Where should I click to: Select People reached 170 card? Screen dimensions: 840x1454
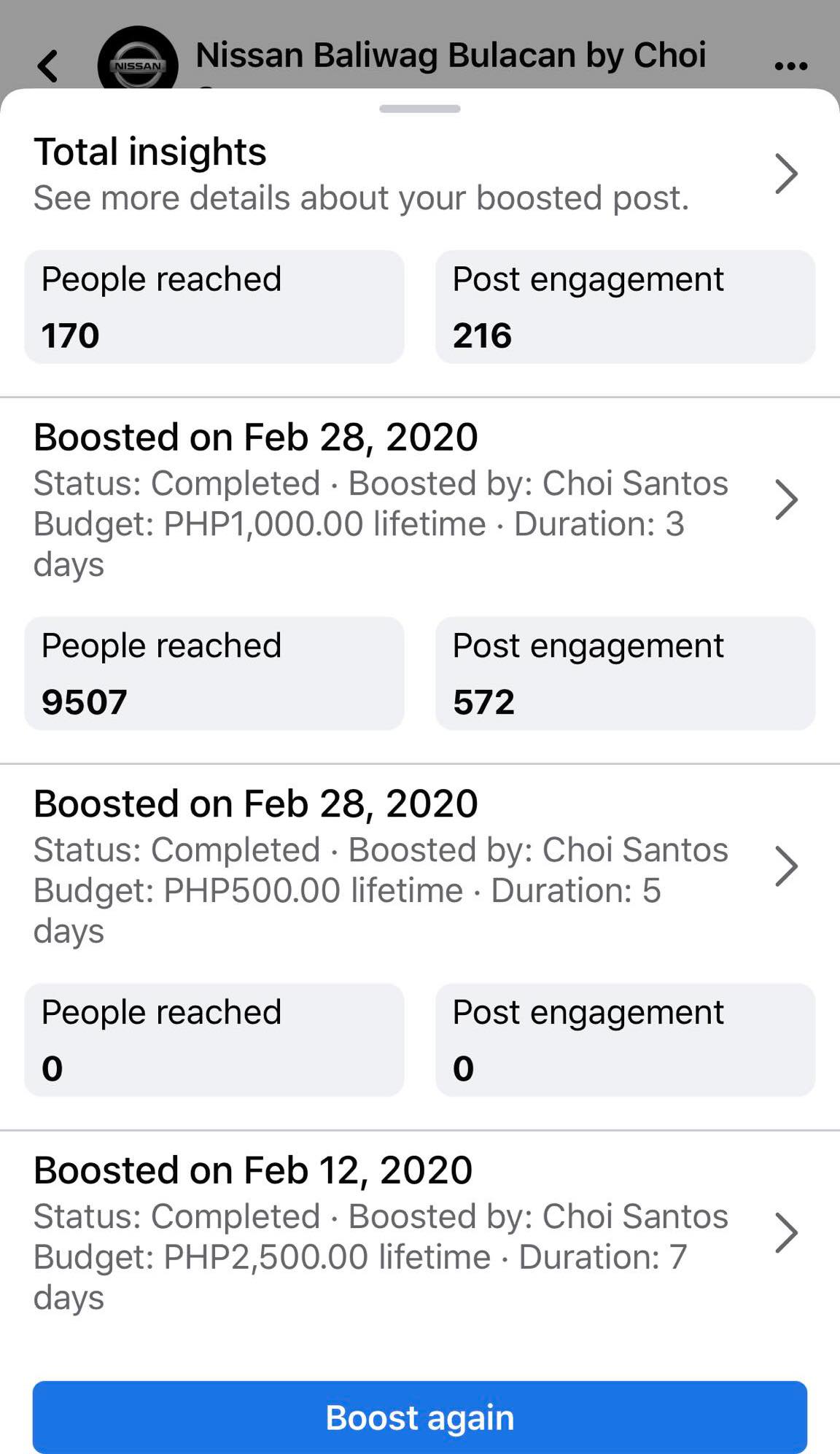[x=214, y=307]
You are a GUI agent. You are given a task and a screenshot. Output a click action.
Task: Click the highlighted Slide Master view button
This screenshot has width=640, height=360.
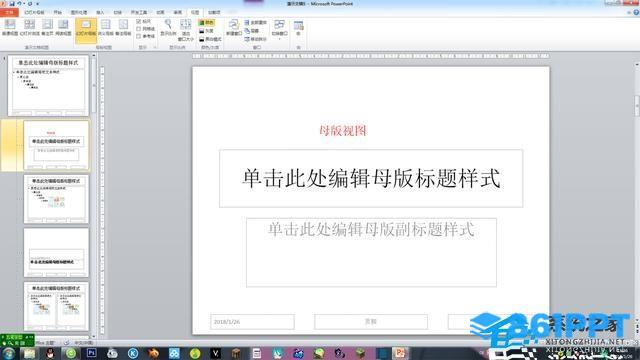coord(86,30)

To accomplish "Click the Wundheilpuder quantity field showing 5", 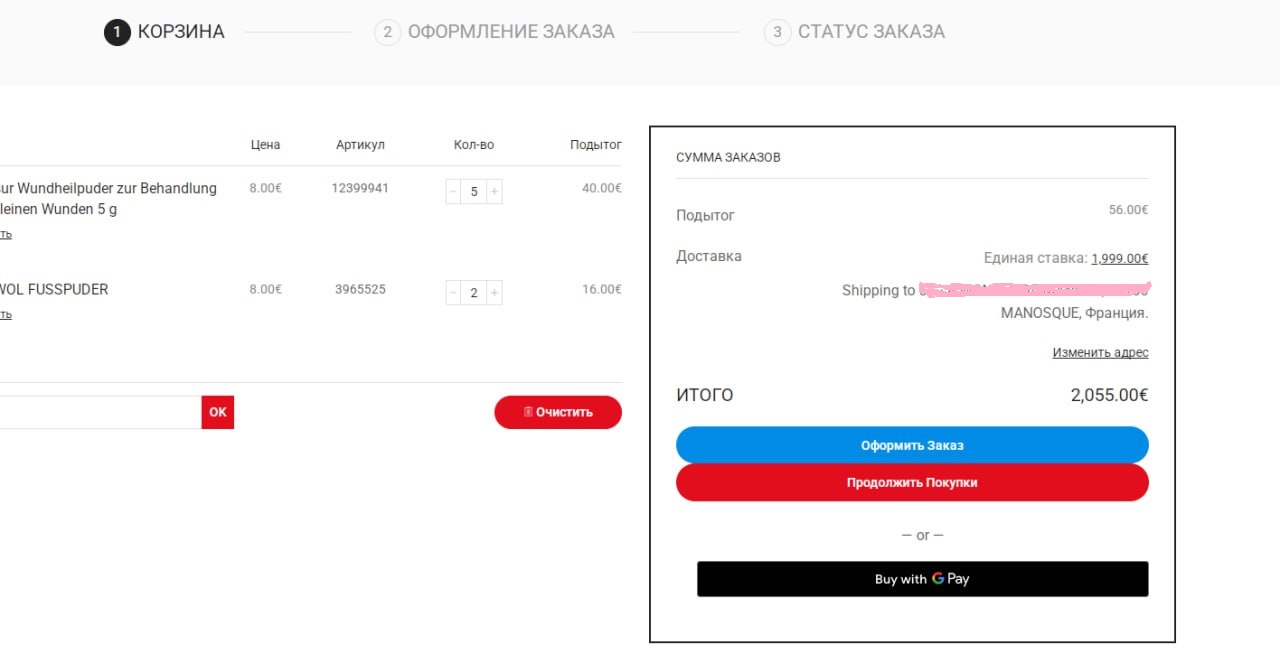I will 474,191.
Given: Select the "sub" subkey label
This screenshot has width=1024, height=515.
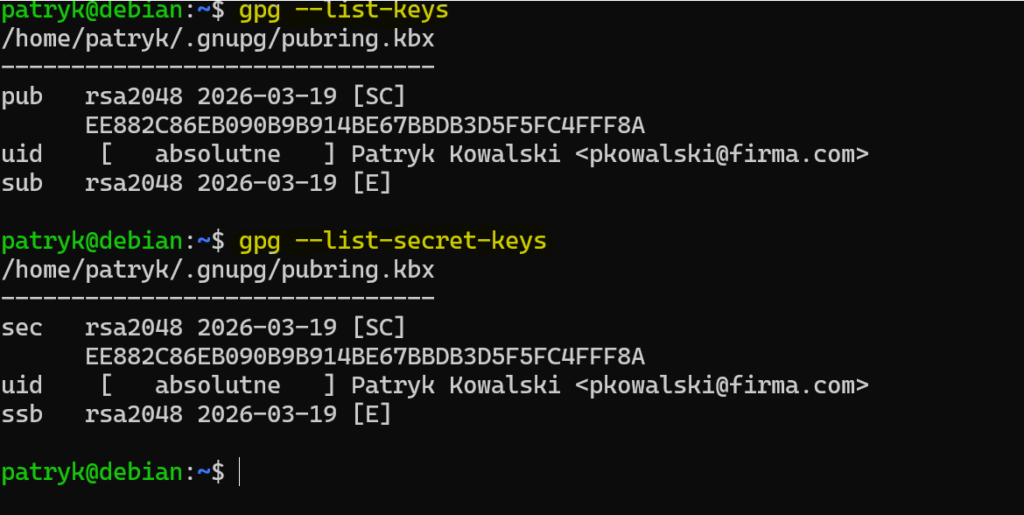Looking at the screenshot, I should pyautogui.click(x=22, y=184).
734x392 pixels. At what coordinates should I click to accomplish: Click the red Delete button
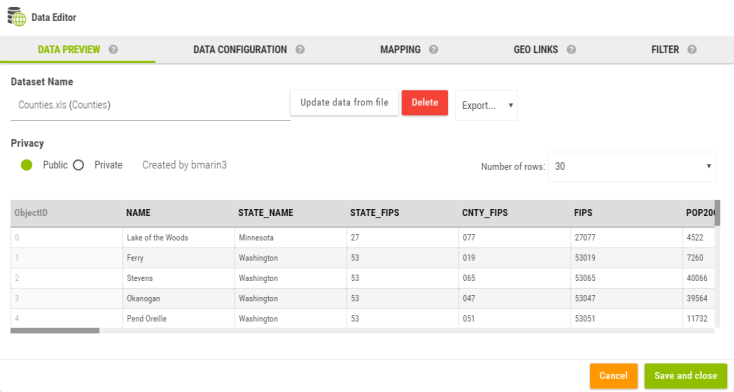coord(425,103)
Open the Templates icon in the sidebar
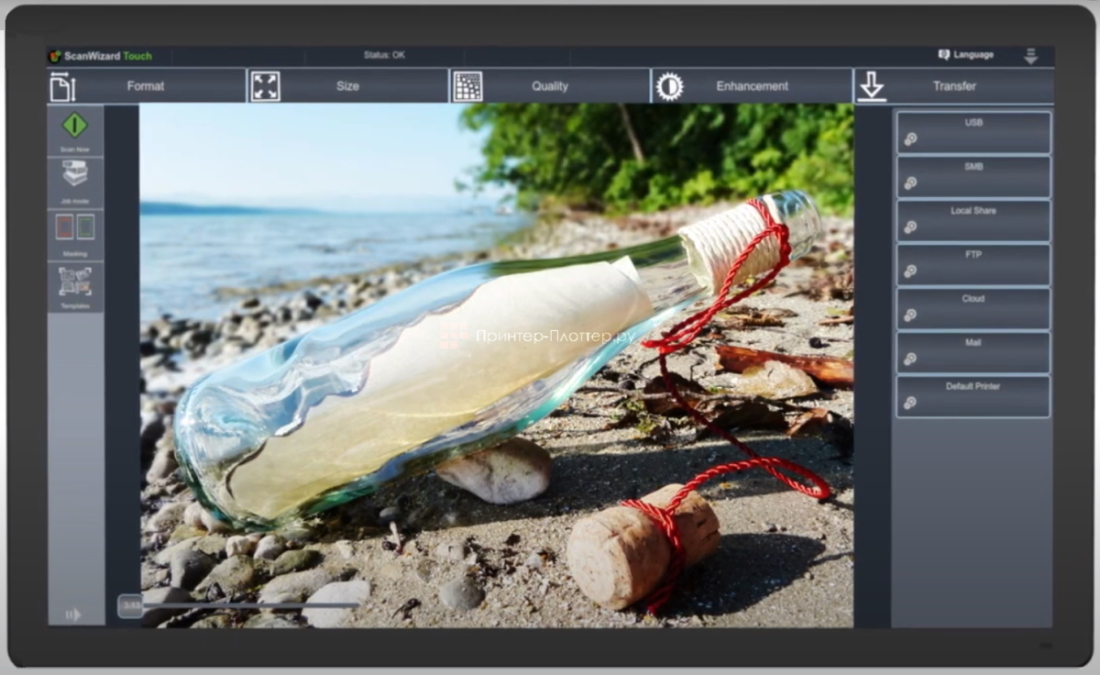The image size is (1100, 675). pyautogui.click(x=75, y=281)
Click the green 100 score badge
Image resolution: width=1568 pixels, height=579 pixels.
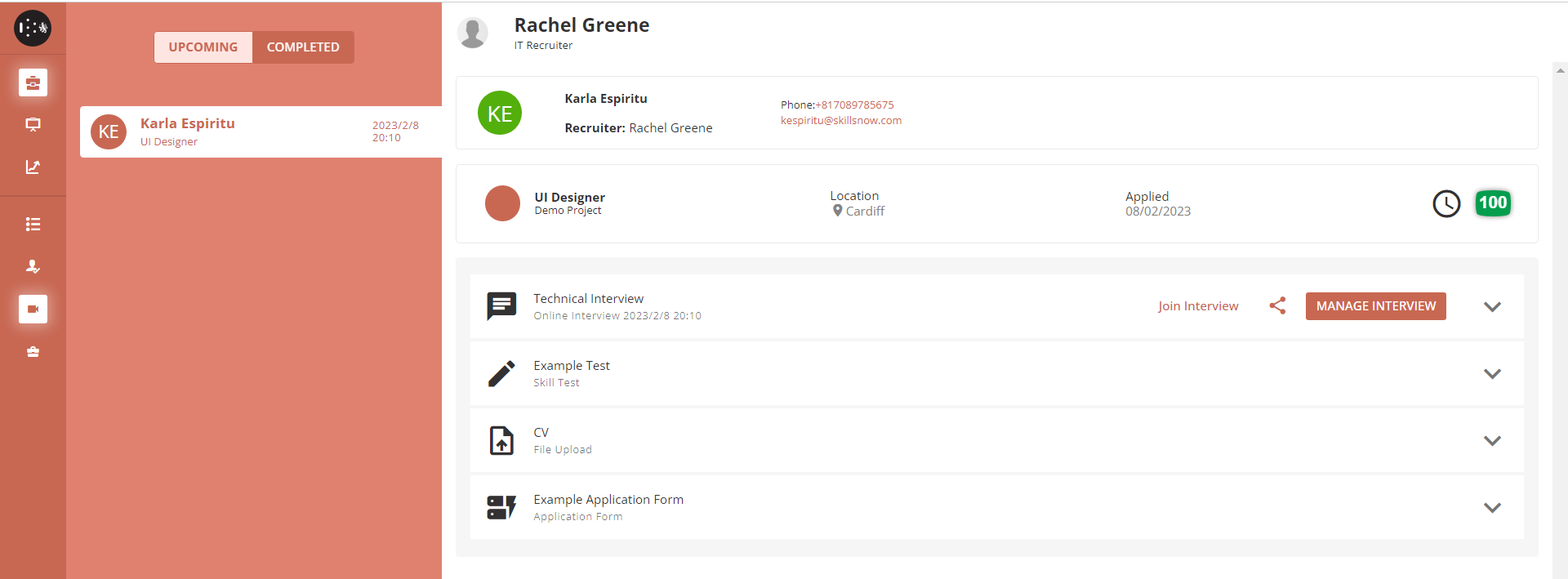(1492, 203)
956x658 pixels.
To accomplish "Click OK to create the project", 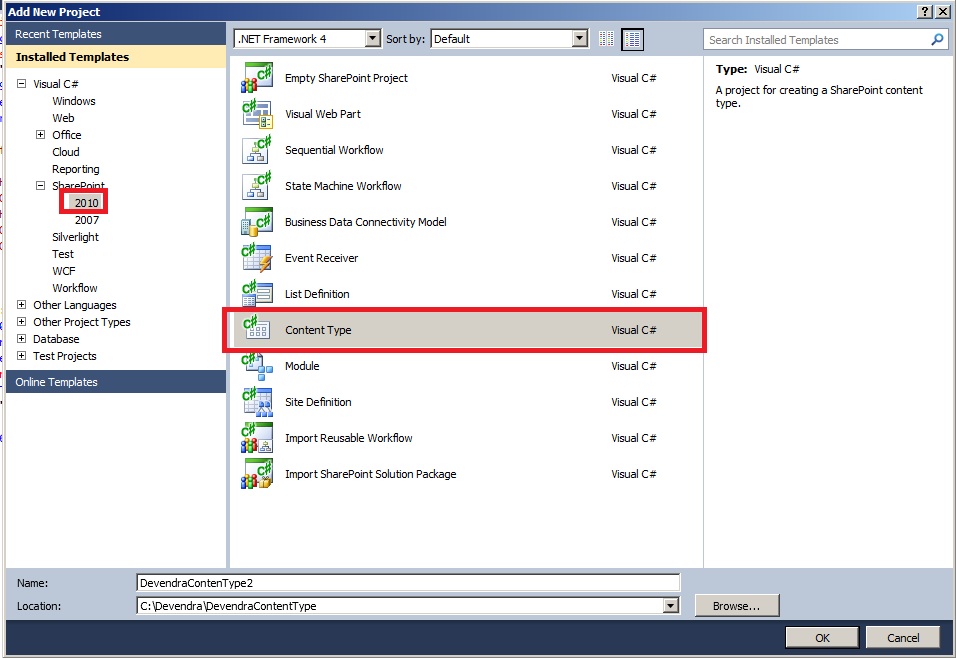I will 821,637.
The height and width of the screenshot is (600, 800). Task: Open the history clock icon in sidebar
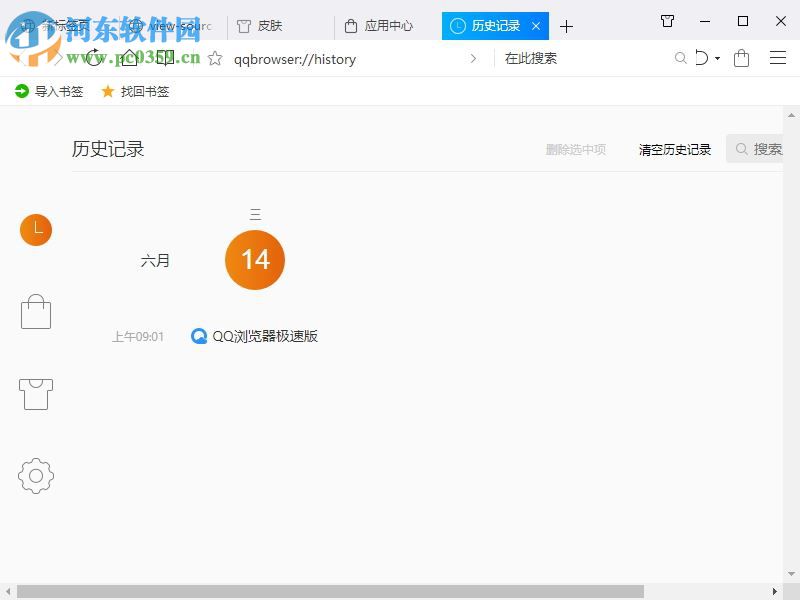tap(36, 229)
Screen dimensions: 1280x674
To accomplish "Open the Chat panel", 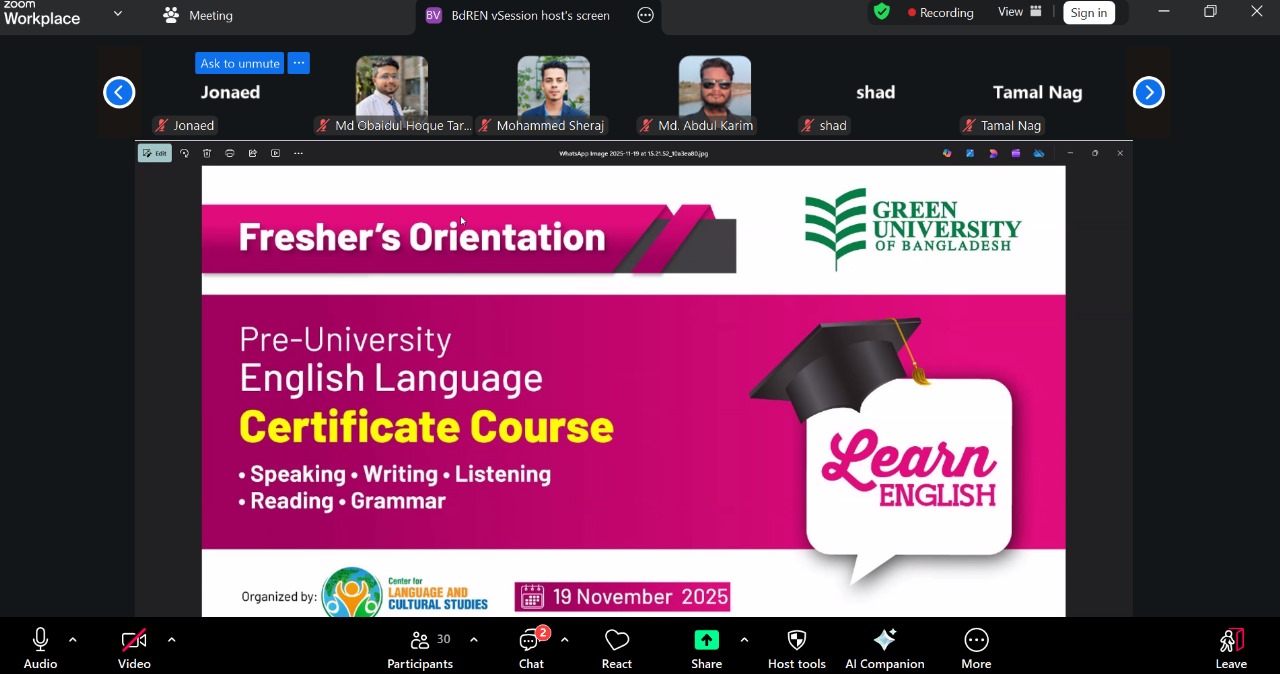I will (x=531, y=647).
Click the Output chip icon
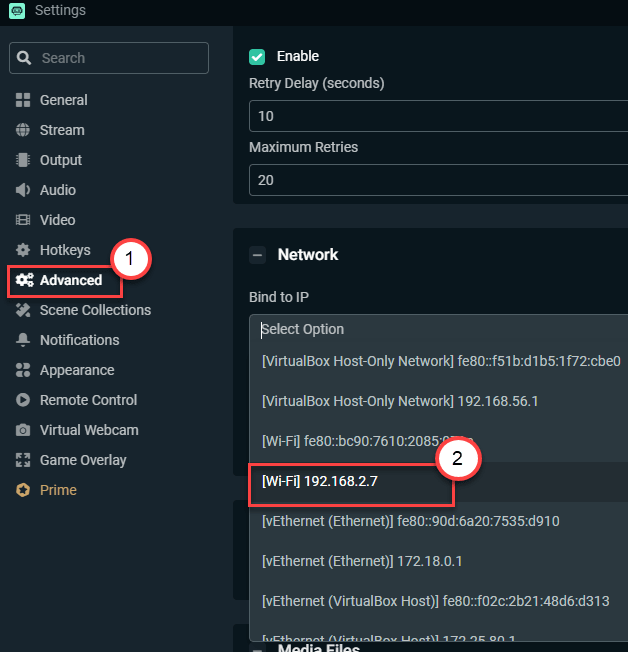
• • • •
Description of the task: Transcribe only the lines above that start at the line containing "This screenshot has width=1024, height=515." and end at the line containing "Click the green 100 score badge". Omit pictures.

Reply:
This screenshot has width=1024, height=515.
Looking at the screenshot, I should pyautogui.click(x=22, y=184).
734x392 pixels. At what coordinates should I click to accomplish: Click the red Delete button
coord(425,103)
Open the Templates icon in the sidebar
The image size is (1100, 675). pyautogui.click(x=75, y=281)
Click the green 100 score badge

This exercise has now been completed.